Copy the records below exactly, from the line containing "This screenshot has width=905, height=446." through the last line, and leave out every picture.
═════ Information supplied
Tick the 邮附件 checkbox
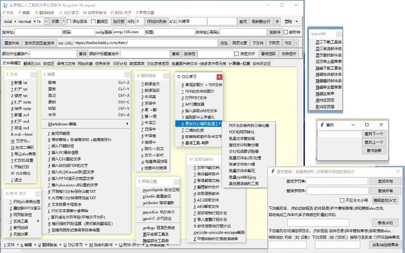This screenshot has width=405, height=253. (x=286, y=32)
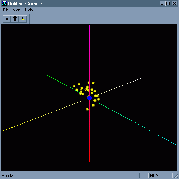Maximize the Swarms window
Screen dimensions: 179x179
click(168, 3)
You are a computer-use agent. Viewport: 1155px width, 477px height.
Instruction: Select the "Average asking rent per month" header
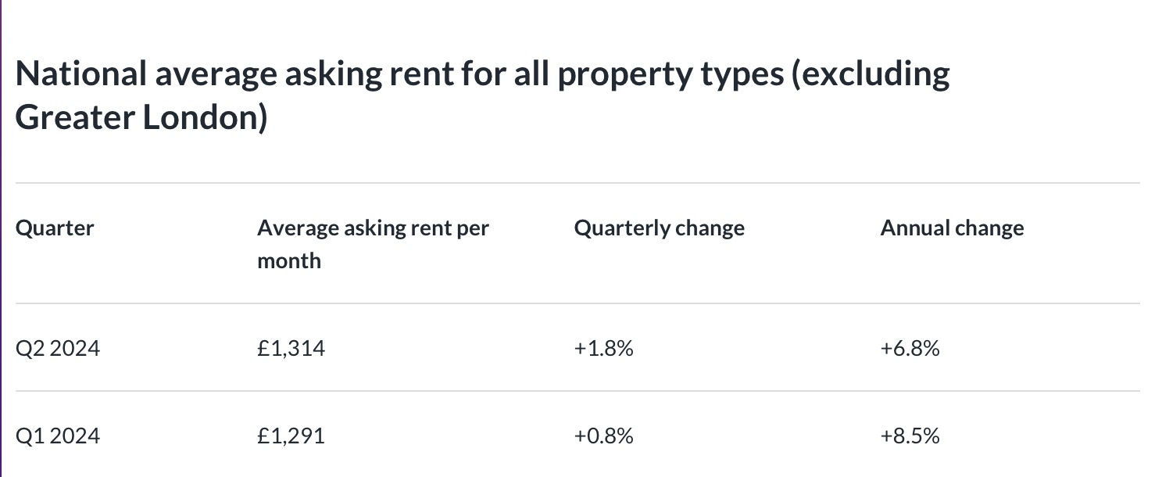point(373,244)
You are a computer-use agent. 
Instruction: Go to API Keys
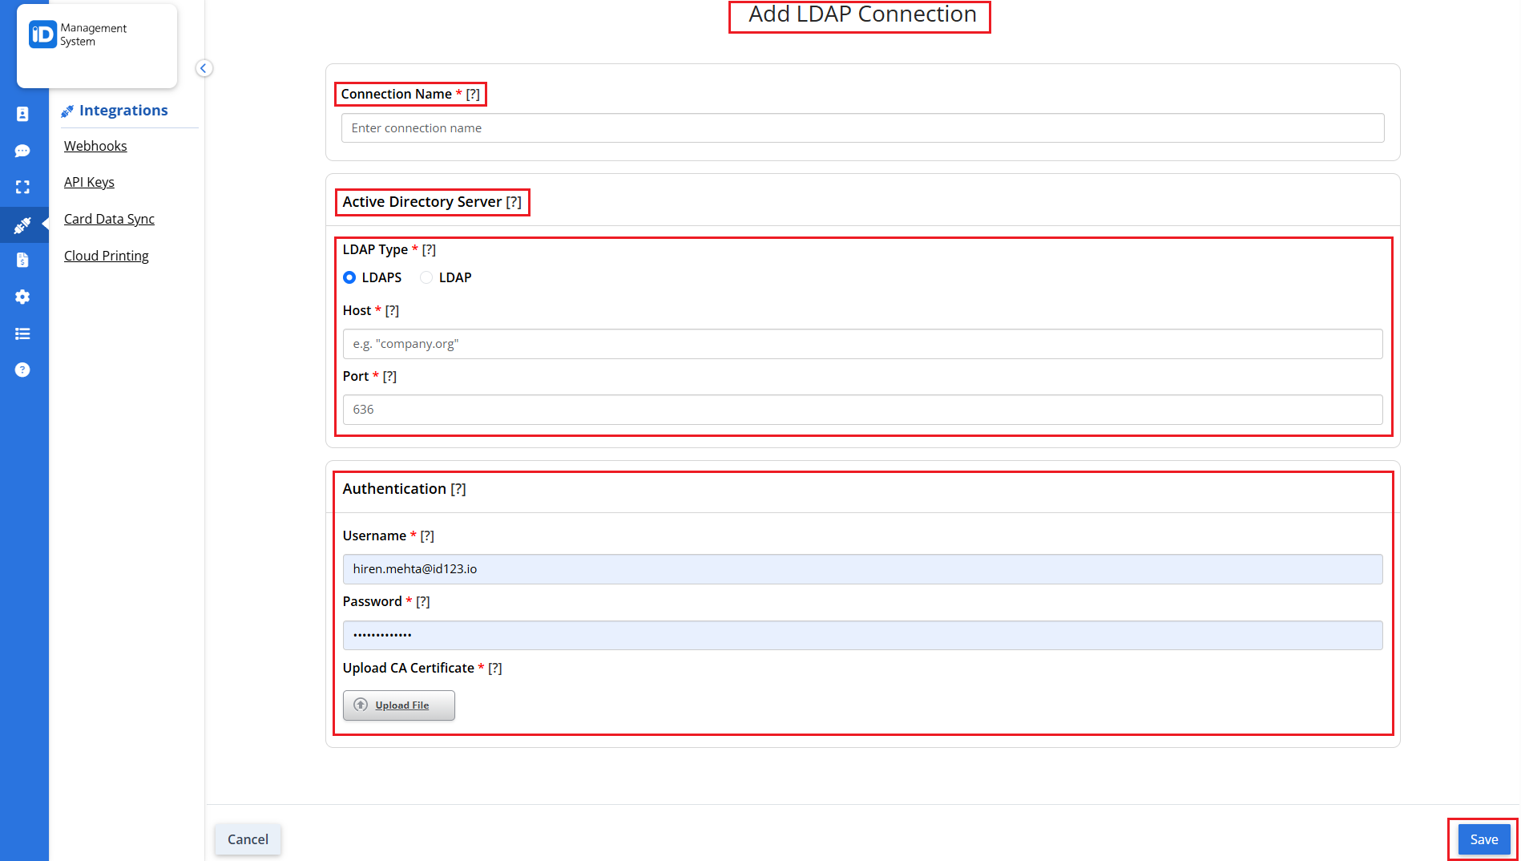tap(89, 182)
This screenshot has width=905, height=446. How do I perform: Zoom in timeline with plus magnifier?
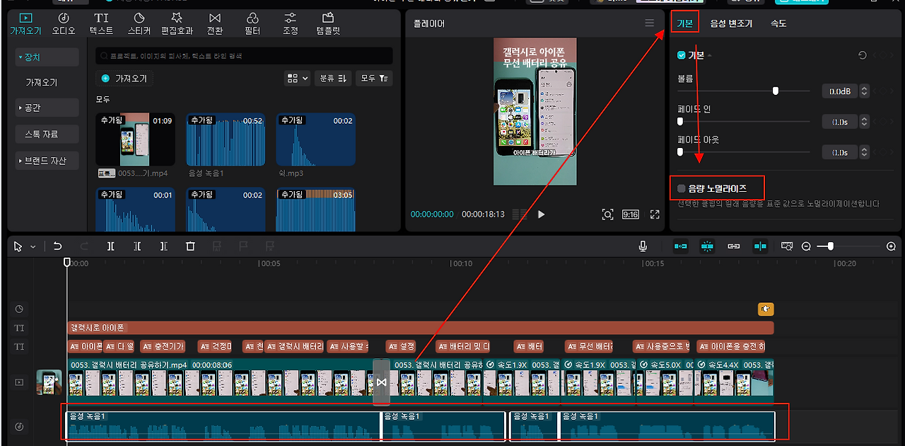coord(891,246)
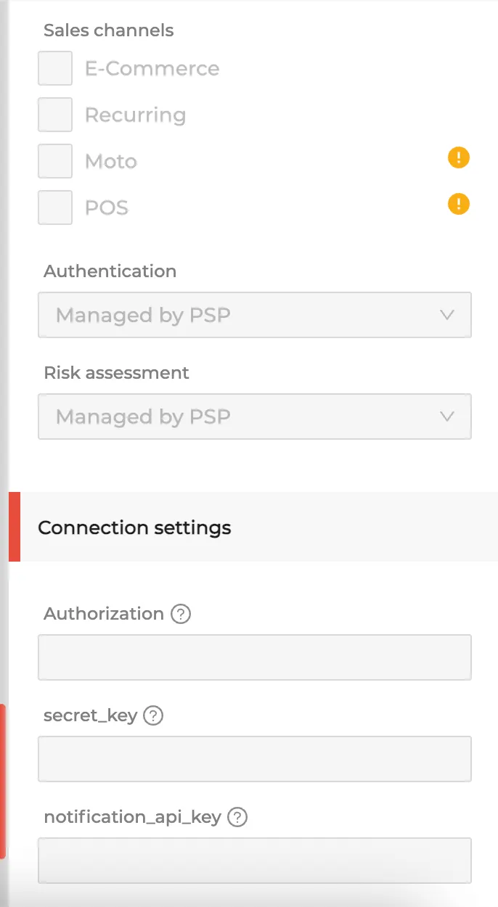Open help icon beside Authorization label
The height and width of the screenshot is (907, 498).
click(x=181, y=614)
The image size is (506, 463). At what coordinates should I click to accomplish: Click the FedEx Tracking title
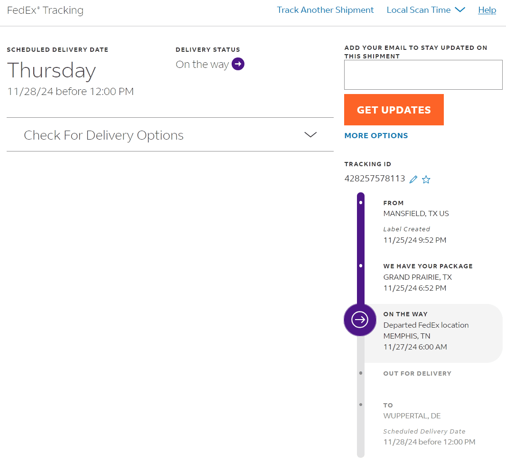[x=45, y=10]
══════════
> _Task response_
This screenshot has width=905, height=446. How do I perform: Zoom in timeline with plus magnifier?
coord(891,246)
Open help icon beside Authorization label
The height and width of the screenshot is (907, 498).
click(x=181, y=614)
The image size is (506, 463). At what coordinates should I click to accomplish: Click the FedEx Tracking title
[x=45, y=10]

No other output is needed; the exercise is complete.